Answer by John Burnett:If the business in question is a sole proprietorship, you should aggregate deposits made to the business account with those made to the individual owner's account, regardless of the TIN recorded on your records for the business account (the IRS prefers that the TIN recorded is the SSN of the individual, but using an EIN is acceptable). That is because a sole proprietorship business does not have a separate legal identity from its owner.
If, on the other hand, the business is owned by an LLC, LLP, partnership, corporation or other form of legal entity (even if an LLC is able to use its sole member's SSN as its TIN), you should not combine its deposits with those of the business's owner unless, as you have suggested, the deposits are brought in by the same person.

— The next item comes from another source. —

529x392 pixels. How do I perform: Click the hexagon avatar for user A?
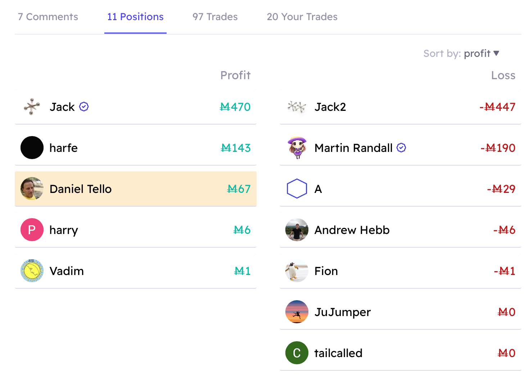(297, 189)
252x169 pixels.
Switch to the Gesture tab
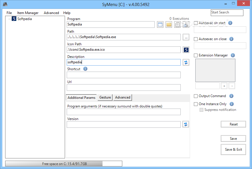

Answer by Ken Golliher:It depends on the ownership of the business account. If deposits of cash are made to an individual's personal account and also to individual's business account, i.e. a sole proprietorship, they would be subject to aggregation and reporting. In that instance, both deposits were "on behalf of the same person." Regardless of any business purpose, the sole proprietorship account belongs to the individual just like the personal account does.
If the second account was an entity account; e.g. a corporation, then there would be no aggregation of the deposits to the individual's and the entity's accounts unless the deposits were made by the same person. Even if the individual is the sole owner of the corporation, it is still a separate "person" as defined in BSA.